In my role as a marketing automation consultant, a large portion of my day spent answering the questions that weigh heavy on modern marketers.

By far, one of hottest topics for discussion (and one of my personal favorites) is getting to that holy grail state of reporting.

Whether you’re a marketing newbie or a salty veteran, success will ultimately defined by the reports you can provide, and what earns you that proverbial seat at the revenue table.

To accurately determine the success of your marketing programs and make any course corrections necessary, here are a few key metrics to adopt, measure, and monitor.

Why these, you ask? Because they provide a crystal-clear picture of key buyer motivations and decisions at every stage of the funnel. You’ll reap the benefits of getting tons of insight to incorporate into your strategies.
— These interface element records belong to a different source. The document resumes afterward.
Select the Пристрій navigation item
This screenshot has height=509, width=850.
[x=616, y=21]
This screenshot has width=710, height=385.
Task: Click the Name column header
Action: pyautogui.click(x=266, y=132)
Once you’ve analyzed the data, you’ll know what you’ve been doing that’s right, what may be wrong, and how you can get even better results in the future.

Lead Volume & Close Rate

It may seem counterintuitive, but lead volume is an outdated metric. Especially when it stands alone. But when tied to your Close Rate, it shows how effective your acquisition and lead nurturing programs are (or aren’t). It’s also a great metric to shine a light on any sales and marketing alignment issues and focuses efforts around scoring and lead definitions.
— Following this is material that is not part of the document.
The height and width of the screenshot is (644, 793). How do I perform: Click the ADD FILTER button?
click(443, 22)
Time To Close & Cost-Per-Close

Velocity reporting, or how long it takes a given lead to move through your funnel, should be a cornerstone of your reporting. This clutch report will let you know how long it takes on average to close each customer, and what you’re spending on average to achieve it.
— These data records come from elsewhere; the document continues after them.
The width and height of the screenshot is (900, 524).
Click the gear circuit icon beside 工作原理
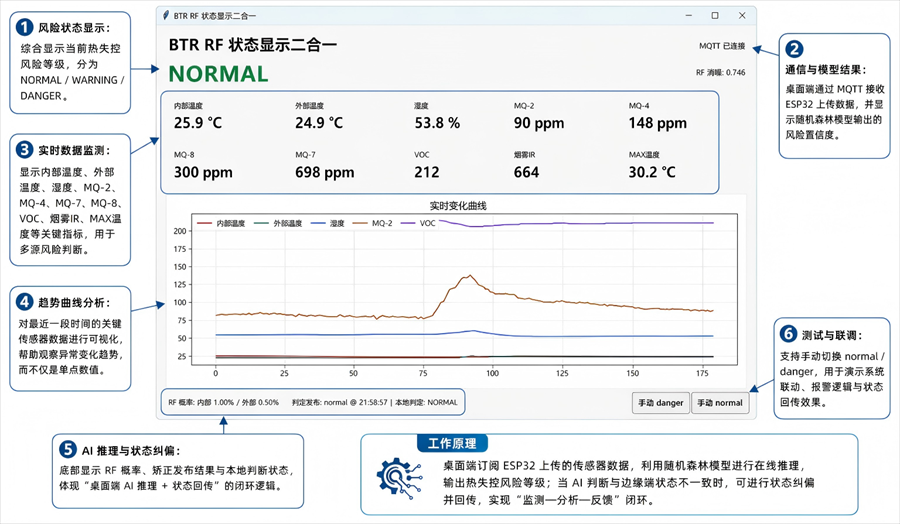(399, 478)
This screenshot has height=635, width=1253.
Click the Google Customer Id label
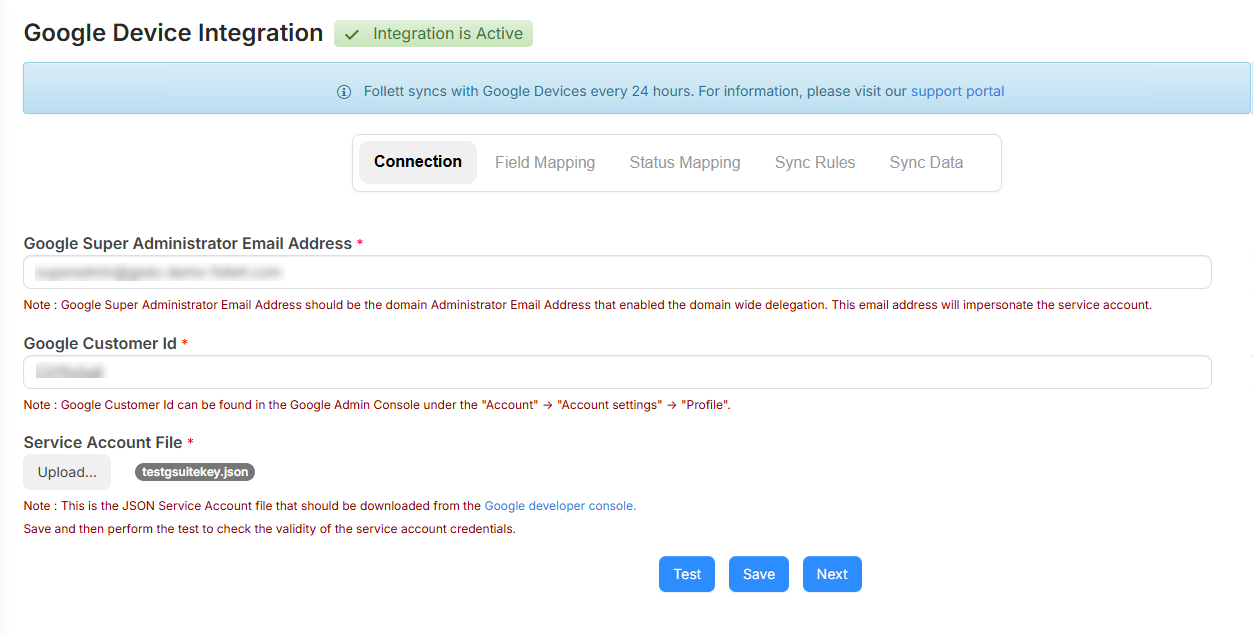(x=100, y=343)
A quick tip here is to build velocity reports and cost metrics around each buyer persona that you are targeting. Remember, different buyers act differently — one-size-fits-all is always a nonstarter, even when it comes to reporting.


Calculating the revenue delivered by each customer will clue you in to quality of the leads you are bringing in.

Ultimately, the logic is simple: The number of leads needs to be offset by quality of leads. Think of it like this: quality leads to conversion, which then leads to revenue. So, to build an intelligent metrics program, you have to work backwards and base your marketing targets off revenue – specifically, marketing-sourced revenue. Only then will you have the knowledge you need to craft killer initiatives that deliver the best results in spades.

Clear as mud? You aren’t alone

Reporting can be one of the most challenging fundamentals to conquer. One tip I share often share with my clients is this: when beginning to build marketing programs, build with reporting in mind.

Reporting is only as good as the data you have available, so initial setup is absolutely vital to your long-term success. No marketer just wakes up with best practice reporting at their fingertips, so start with the basics. Enhance when able, and analyze often. Cheers!